I admire your courage and conviction. Shortly after Bill passed away, I received a private message from someone telling me that it was hard for them to read any post I made because "to read Bill's timeline and see how young he was and how quickly he lost his battle was discouraging". Because of that message, in addition to the pain I was already feeling about re-reading his path with every post, I allowed myself to be persuaded into deleting his battle and battle plans. I regret that decision and have often wondered if his timeline would offer others information and/or hope...I see now that it would have. I support you and I love you and I know where your heart is and how much it continues to break every single day. I'm praying for you more frequently than daily Friend.

Much much love to you Pat!

[shineladysue]

(((Pat)))),

It is members like you who make this forum the special place that it is. You shared so much with us throughout Brian's fight and you still found time to support others , like me. I will never ever forget it. In my opinion, the timelines are a treasure chest of information to members old and new alike. I can remember, when I first came, how I would spend hours reading those profiles. There is a wealth of information within those lines.

This journey is for warriors and warriors need weapons. What better weapons than knowledge , support from others and last but not least the Love of God who brought us together.

Love,

Sue

[Kathleen1]

I guess I missed all the hullaballu on this one too. My opinion? I like the timelines, it helps me identify everyone and know why you are here. I am not as active on here as everyone so sometimes I see a name and then I'm not sure how they got here so to speak. Sure sometimes that information is sad. Heck its ALL SAD. If it weren't NONE of us would be here in the first place.
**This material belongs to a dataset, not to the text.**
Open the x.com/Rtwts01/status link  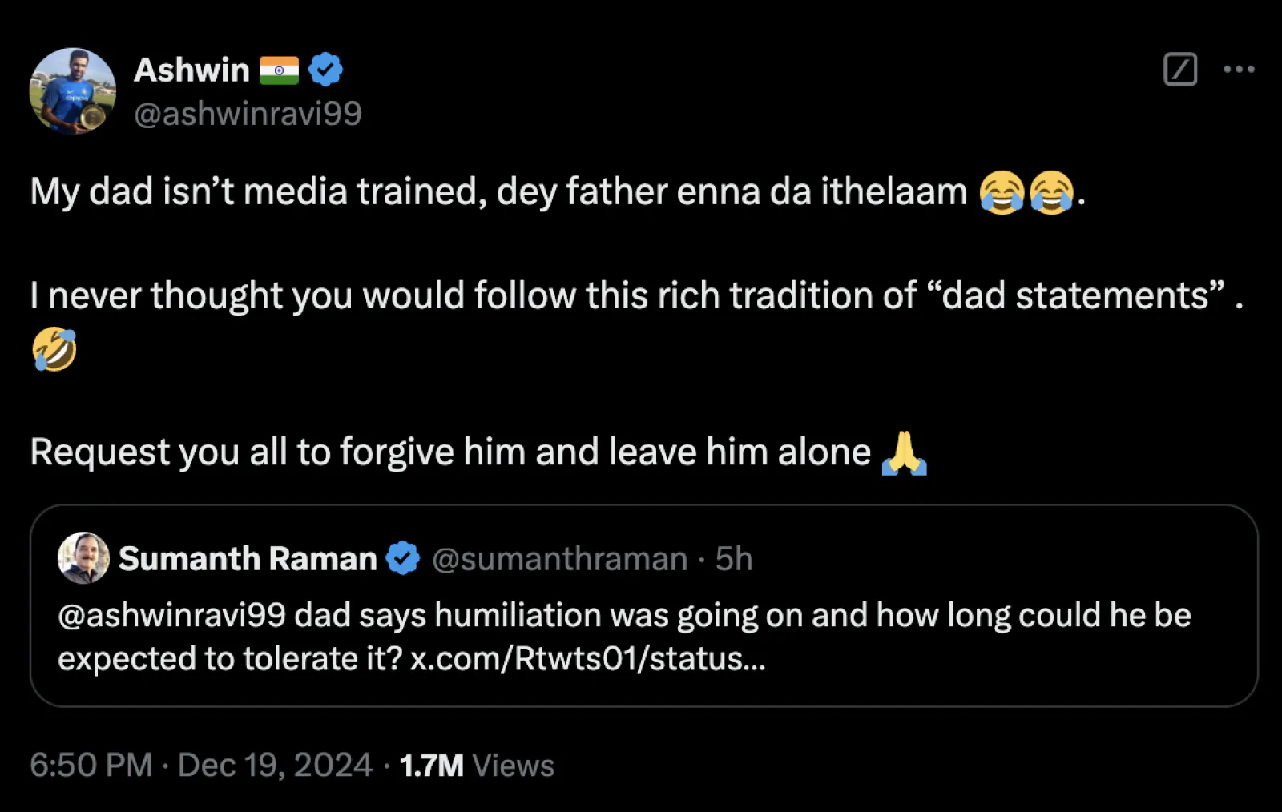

I've found this place to be a place where everyone belonged, good news, bad news, all news. Thats what make is such a grand place. I could not have survived the past 4 months since my Mom passed without reading your posts, without being able to post my own and get your responses.

I prefer it when the timelines are present - so that we can know more about one another and what our experiences have been.

That said, Pat. You belong here. End of story ! We need you!!!!

I hope I made sense since I kind of missed what happened!

[Linda661]

Pat:

I think I shot my literary brilliance allotment about this issue in Nick's thread just now, (in other words....really long post there), but please don't let the passing impressions of another cloud the spirit and support you bring to all of us. You are not a burden here and folks in this thread are circling the final point I made elsewhere in this forum:

I can't be the only one who drew a heck of alot of admiration and inspiration during my battle days from the folks and their profiles who had experienced loss because....I noticed the huge numbers who had still defied the prognosis odds, even if the individual battle had been lost eventually; I hung on what they had to say and support offered as much as anyone else.

You and the rest of us are important contributors. Please never lose sight of that.

All the best,

Linda

[ginnyde]

Pat, I am still here almost 2 1/2 years later. I, like Beth, deleted Earl's timeline and doubt I would be able to reconstruct it at this point. I also feel I am not able to offer much insight into current treatments and am foggy (self preservation) on Earl's treatments and reactions.

But here I am, and here I will stay. Many here are long time friends (as in long time survivors) and many are new friends. I wish we were all here because we were knitters or rock climbers (yeah right) and not because of lc. But it is the glue that holds this family together, to support and care for each other, to help with knowledge, or to just help the world know about lc.